Michael A. Grusak, Ph.D.
Dr. Grusak's laboratory is involved in both plant physiology and human nutrition research. His plant physiology research is focused on the mechanisms and regulation of nutrient transport in plants. His long-term goals are to characterize the dynamics of nutrient flow within plants in order to determine the biophysical/molecular signals that regulate source-to-sink nutrient partitioning, and ultimately to use this information to enhance the nutritional quality of plant foods for human consumption. With regard to his human nutrition research, his laboratory group has developed hydroponic growth facilities and various protocols to intrinsically label plant foods with stable isotopes of important nutrients; these are then used to assess nutrient bioavailability and metabolism in humans.

Darryl L. Hadsell, Ph.D.
Insulin-like growth factors (IGFs) are necessary for mammary gland development and lactation. Despite this, the mechanisms by which these peptides regulate mammary gland function are poorly understood. The focus of Dr. Hadsell's research is to understand the specific signaling mechanisms through which the IGF-I receptor (IGF-IR) regulates mammary gland development and lactation.
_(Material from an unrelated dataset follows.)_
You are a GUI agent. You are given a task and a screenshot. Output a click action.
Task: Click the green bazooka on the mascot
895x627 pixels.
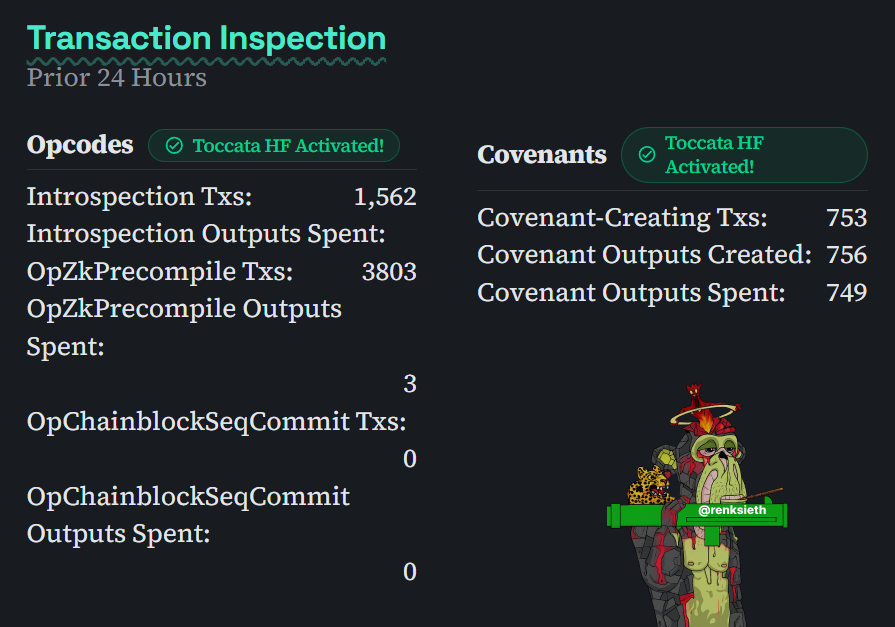click(697, 516)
Transgenic and/or gene targeting strategies are used to modify the activity of key IGF-IR signaling pathway intermediates within the mammary gland. These strategies have demonstrated: 1) that IGF-IR regulates early mammary ductal development through the ability to regulate cell cycle progression within specialized structures called terminal endbuds; 2) that IGF-I also acts during lactation to maintain mammary cell survival; 3) that specific intracellular scaffolding proteins, termed insulin receptor substrates (IRS), are important to both the cell survival actions and to other potential actions of IGF-I on the regulation of milk volume and composition during early lactation.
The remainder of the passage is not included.